The nature of the asylum seeker process in Timor-Leste has caused a great deal of psychological problems among the small group who are attempting to make claims, Thomas tells me. Some report of not being informed of the outcome of their claim for a significant amount of time following the decision, while others report having being denied any assistance or legal support at all. Most, Thomas says, would simply like to know if their claims for asylum are being, or able to be, processed at all. He fears for the mental wellbeing of those who are seemingly trapped in a constant state of uncertainty.
Public allegations of the Timorese government’s abandonment of its obligations under the UNHCR Convention were again brought to light in July 2013, following the arrival of a boat carrying 95 asylum seekers and four crew arrived of the coast of the south-east district of Viqueque.
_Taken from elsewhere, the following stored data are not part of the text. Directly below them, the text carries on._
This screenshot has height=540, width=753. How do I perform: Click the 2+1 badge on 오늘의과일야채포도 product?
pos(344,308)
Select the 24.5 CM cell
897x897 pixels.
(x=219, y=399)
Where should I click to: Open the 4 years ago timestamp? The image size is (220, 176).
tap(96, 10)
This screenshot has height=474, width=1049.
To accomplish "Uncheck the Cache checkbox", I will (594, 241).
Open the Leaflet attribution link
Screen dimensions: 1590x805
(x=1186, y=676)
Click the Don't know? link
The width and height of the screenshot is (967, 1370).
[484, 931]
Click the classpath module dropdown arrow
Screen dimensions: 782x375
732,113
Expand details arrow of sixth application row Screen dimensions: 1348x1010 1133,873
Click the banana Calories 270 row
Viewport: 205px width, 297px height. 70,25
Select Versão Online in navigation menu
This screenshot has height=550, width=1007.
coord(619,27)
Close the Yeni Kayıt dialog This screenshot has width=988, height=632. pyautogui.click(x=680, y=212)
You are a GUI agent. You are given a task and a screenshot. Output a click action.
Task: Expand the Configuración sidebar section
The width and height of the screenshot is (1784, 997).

The asylum seekers, mostly Rohingyas from Myanmar, claimed to have sought asylum upon arrival, but were told that their request would not be considered – allegations that were dismissed by Timor’s Foreign Minister, José Luís Guterres. Aid groups in Timor-Leste, including the Red Cross, the IOM and a local human rights organisation, Asosiasaun HAK, confirmed that the group had been kept in isolation in Timor, but that aid organisations had been denied access.
Former President and Nobel Peace Prize laureate, José Ramos-Horta, has publicly criticised the treatment of asylum seekers by the current Timorese government, noting that Timorese people were once refugees themselves.
For Thomas and the other asylum seekers in Timor-Leste, Mr Ramos-Horta’s words carry little meaning. There is no motivation among those in power to assist the asylum seekers, Thomas suggests. He believes that Timor’s small asylum seeker population has been abandoned by the UNHCR, the IOM, and most importantly the government of Timor-Leste, who have intentionally disregarded their obligations under the 1951 Convention.
*Name changed to protect identity for security purposes. At the request of the asylum seeker community in Timor-Leste, all information relayed by Thomas was done so anonymously.
Sharna Jade Bremner is a PhD candidate in Anthropology and Development Studies at the University of Adelaide.